Using everything I’ve learned in this first course, I’m trying to make a network in a neat python class, so I can extend it in future courses and have the cache handled internally. I think I understand the structure and the equations to solve for the weights and gradients, but even after re-implementing from scratch the network is only predicting 0s for each input, with output probabilities of in a similar range ie [[0.36001726 0.30796208 0.30430954 0.34583879, …]].
Structure of the network is as follows:
-
Initialize the network with
self.init_params()
, which makes a random weight matrix for each layer, and a bias vector of np.zeros that matches the size of the layer. -
Call model.fit(x, y) which then:
-
does a forward pass with
self.forward()
, compute the linear pass and a relu for all layers except the final layer, which has sigmoid. -
compute cost of this pass with
self.compute_cost()
-
compute the gradients with
self.backward()
. I think most of the complexity is here and the likely bug. -
Update the params with the learning rate times the gradients just computed.
-
-
Call
model.predict(x_test)
, which does a forward pass with x_test, and uses the sigmoid output of the final layer to compute probabilities. These all match and are always <.5, meaning a prediction of zero.
There is no problem with the train/test data, as a simple scikit-learn logistic regression is making reasonable predictions. Can you help me identify the error? I rewrote this again from scratch to the same outcome, did I transcribe one of the equations wrong?? Thank you very much for any help.
class nn:
def __init__(self, layers, lr=.005):
self.layers = layers
self.n_layers = len(layers)-1
self.lr = lr
self.grads = {}
self.params = self.init_params()
def init_params(self):
params = {}
L = self.layers
for l in range(1, len(L)):
params[f'w{l}'] = np.random.rand(L[l], L[l-1]) * 0.01
params[f'b{l}'] = np.zeros((L[l], 1))
return params
def relu(self, z):
return np.maximum(z, 0)
def sigmoid(self, z):
return 1 / (1+np.exp(-z))
def forward(self, x):
a = x
L = self.layers
n_layers = self.n_layers
par = self.params
for l in range(1, n_layers):
z = np.dot(self.params[f'w{l}'], a) + self.params[f'b{l}']
a = self.relu(z)

> _To do_:
(a) Answer these from the neural network post:
(i) Which activation does the final layer use in the forward pass?
(ii) How is each layer's bias vector initialized?
(iii) What model was used to confirm the train/test data is fine?
(b) Write what comes next in the neural network post's code, picking up right after its last line.
The data that comes next has no connection to the neural network post.

Collected data entries
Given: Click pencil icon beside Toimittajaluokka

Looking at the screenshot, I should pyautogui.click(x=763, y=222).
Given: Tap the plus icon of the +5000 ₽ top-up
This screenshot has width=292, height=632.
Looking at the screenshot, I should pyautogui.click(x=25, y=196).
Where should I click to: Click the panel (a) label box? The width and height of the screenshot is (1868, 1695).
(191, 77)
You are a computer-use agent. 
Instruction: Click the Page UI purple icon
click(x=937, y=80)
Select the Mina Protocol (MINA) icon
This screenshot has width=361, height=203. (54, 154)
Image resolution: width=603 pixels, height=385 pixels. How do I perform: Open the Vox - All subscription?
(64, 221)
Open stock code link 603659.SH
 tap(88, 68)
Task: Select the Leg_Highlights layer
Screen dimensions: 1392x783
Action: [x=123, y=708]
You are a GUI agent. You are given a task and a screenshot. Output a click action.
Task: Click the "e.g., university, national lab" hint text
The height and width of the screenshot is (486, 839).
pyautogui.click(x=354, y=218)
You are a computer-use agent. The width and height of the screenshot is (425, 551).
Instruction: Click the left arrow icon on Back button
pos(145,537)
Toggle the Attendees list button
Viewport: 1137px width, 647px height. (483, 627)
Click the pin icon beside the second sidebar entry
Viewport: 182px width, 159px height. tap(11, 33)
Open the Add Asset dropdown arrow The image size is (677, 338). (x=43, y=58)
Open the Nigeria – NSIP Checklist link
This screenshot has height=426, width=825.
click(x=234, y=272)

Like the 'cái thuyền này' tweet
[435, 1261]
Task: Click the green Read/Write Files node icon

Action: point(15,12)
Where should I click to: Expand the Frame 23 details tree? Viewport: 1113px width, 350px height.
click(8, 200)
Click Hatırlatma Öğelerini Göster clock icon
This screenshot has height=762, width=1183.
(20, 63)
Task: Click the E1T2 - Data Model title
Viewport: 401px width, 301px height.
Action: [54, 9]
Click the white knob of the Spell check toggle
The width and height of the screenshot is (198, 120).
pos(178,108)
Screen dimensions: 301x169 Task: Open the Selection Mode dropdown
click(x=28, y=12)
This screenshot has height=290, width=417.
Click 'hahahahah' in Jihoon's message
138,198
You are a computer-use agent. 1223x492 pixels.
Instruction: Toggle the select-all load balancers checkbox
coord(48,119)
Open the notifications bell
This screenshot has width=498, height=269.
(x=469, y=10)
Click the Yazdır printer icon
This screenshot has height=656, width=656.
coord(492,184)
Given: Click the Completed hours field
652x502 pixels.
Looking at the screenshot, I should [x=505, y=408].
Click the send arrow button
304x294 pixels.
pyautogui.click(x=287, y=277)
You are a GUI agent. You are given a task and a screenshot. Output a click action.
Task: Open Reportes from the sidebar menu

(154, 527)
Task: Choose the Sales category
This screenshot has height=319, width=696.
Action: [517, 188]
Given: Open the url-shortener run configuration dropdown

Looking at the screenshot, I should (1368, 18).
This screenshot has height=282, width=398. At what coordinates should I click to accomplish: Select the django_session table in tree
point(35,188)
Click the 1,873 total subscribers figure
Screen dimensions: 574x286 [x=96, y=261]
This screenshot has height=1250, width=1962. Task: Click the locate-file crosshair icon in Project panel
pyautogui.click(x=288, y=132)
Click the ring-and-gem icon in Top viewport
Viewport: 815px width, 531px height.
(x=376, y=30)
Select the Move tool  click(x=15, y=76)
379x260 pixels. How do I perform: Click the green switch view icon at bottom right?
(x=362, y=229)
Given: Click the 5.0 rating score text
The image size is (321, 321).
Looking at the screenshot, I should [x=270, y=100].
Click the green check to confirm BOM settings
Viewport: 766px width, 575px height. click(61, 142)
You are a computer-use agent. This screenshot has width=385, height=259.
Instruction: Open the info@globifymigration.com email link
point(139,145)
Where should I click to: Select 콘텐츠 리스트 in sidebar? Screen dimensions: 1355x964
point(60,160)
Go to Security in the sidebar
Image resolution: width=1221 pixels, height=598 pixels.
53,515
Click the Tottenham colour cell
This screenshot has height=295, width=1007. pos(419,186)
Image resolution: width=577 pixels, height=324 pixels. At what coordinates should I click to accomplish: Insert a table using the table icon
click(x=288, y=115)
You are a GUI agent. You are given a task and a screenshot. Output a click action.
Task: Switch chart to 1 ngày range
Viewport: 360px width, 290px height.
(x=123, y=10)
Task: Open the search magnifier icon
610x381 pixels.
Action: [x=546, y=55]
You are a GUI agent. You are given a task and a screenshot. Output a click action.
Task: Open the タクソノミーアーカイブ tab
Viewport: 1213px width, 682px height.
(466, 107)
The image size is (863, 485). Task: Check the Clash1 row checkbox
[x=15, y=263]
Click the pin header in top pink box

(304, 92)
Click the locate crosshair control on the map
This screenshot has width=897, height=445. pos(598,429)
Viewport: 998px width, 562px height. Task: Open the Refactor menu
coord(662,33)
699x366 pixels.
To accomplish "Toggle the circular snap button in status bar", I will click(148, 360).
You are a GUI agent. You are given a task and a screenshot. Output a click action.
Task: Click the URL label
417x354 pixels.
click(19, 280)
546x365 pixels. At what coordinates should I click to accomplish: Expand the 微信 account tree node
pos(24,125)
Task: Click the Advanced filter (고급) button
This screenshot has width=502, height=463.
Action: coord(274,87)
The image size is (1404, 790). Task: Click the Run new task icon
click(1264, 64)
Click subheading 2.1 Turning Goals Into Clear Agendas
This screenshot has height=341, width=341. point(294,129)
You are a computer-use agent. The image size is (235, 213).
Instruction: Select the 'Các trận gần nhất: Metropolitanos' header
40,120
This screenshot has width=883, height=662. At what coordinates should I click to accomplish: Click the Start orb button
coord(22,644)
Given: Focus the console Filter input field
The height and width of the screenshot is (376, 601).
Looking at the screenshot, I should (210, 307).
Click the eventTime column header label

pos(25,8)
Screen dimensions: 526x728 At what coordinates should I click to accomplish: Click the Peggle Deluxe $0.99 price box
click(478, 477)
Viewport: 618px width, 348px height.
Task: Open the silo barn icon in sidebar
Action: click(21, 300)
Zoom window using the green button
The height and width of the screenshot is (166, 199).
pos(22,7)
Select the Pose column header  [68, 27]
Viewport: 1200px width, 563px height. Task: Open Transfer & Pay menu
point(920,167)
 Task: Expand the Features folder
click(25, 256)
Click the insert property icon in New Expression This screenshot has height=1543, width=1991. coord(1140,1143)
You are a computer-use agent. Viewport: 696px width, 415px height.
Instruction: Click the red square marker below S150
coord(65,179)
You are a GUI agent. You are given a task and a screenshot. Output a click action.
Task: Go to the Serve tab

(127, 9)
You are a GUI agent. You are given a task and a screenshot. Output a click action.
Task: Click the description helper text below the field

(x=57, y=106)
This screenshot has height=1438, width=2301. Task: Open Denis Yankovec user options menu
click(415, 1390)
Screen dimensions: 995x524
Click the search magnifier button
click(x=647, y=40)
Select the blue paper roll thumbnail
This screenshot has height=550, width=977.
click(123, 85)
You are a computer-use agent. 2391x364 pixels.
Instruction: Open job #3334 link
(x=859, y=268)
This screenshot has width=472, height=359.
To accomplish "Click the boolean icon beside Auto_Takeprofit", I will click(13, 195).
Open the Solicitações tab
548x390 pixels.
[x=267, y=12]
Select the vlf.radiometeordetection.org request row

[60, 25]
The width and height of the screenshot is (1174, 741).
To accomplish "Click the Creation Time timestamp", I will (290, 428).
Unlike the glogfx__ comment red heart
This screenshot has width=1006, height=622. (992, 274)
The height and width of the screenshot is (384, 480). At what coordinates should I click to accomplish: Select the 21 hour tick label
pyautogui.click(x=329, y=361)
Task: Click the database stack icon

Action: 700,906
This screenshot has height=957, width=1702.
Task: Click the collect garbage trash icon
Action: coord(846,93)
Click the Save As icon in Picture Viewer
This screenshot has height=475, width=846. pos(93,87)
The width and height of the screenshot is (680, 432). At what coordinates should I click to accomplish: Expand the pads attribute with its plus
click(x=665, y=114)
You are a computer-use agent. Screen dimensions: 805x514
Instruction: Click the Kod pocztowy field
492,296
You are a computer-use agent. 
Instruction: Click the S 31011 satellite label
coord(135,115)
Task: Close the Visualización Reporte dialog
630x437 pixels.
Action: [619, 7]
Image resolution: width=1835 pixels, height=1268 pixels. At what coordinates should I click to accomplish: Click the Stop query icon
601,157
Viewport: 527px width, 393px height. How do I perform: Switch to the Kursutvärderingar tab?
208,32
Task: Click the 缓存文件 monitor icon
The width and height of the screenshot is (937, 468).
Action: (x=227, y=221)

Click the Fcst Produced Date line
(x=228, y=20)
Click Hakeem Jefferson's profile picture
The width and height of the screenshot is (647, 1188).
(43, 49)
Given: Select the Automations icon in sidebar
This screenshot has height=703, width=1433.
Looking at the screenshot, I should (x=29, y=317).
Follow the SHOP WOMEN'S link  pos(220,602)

> _Answers per task_:
(a)
(i) Sigmoid.
(ii) As a vector of np.zeros matching the size of the layer, with shape (L[l], 1).
(iii) A simple scikit-learn logistic regression.

(b)
self.params[f'z{l}'] = z
self.params[f'a{l}'] = a
z = np.dot(self.params[f'w{n_layers}'], self.params[f'a{n_layers-1}']) + self.params[f'b{n_layers}']
a = self.sigmoid(z)
self.params[f'z{n_layers}'] = z
self.params[f'a{n_layers}'] = a
def compute_score(self):
# cross entropy loss
m = self.m
y = self.y
y_hat = self.params[f'a{self.n_layers}']
cost = (-1/m) * (np.dot(y, np.log(y_hat).T) + np.dot((1-y), np.log(1-y_hat).T))
def back_sigmoid(self, da, z):
s = 1/(1+np.exp(-z))
dz = da * s * (1-s)
return dz
def back_relu(self, da, z):
dz = np.array(da, copy=True)
dz[z <= 0] = 0
return dz
def back_linear(self, dz, a_prev, w):
m = self.m
dw = (1/m) * np.dot(dz, a_prev.T)
db = (1/m) * np.sum(dz, axis=1, keepdims=True)
da_prev = np.dot(w.T, dz)
return dw, db, da_prev
def backward(self):
# compute daL
m = len(self.y)
nl = self.n_layers
last_a = self.params[f'a{nl}']
dal = -(np.divide(self.y, last_a) - np.divide(1-self.y, 1-last_a))
self.grads[f'da{nl}'] = dal
# first backward step (sigmoid)
dzl = self.back_sigmoid(dal, self.params[f'z{nl}'])
self.grads[f'dz{nl}'] = dzl
a_prev = self.params[f'a{nl-1}']
dw, db, da_prev = self.back_linear(dzl, a_prev, self.params[f'w{nl}'])
self.grads[f'dw{nl}'] = dw
self.grads[f'db{nl}'] = db
self.grads[f'da{nl-1}'] = da_prev
# rest of backward steps (relu)
for l in reversed(range(1, nl)):
da = self.grads[f'da{l}']
dzl = self.back_relu(da, self.params[f'z{l}'])
self.grads[f'dz{l}'] = dzl
a_prev = self.params[f'a{l-1}']
dw, db, da_prev = self.back_linear(dzl, a_prev, self.params[f'w{l}'])
self.grads[f'dw{l}'] = dw
self.grads[f'db{l}'] = db
self.grads[f'da{l-1}'] = da_prev
def fit(self, x, y, n_cycles=100):
self.params['a0'] = x
self.y = y
self.m = y.shape[1]
for i in range(n_cycles):
self.forward(x)
self.compute_score()
self.backward()
self.update_params()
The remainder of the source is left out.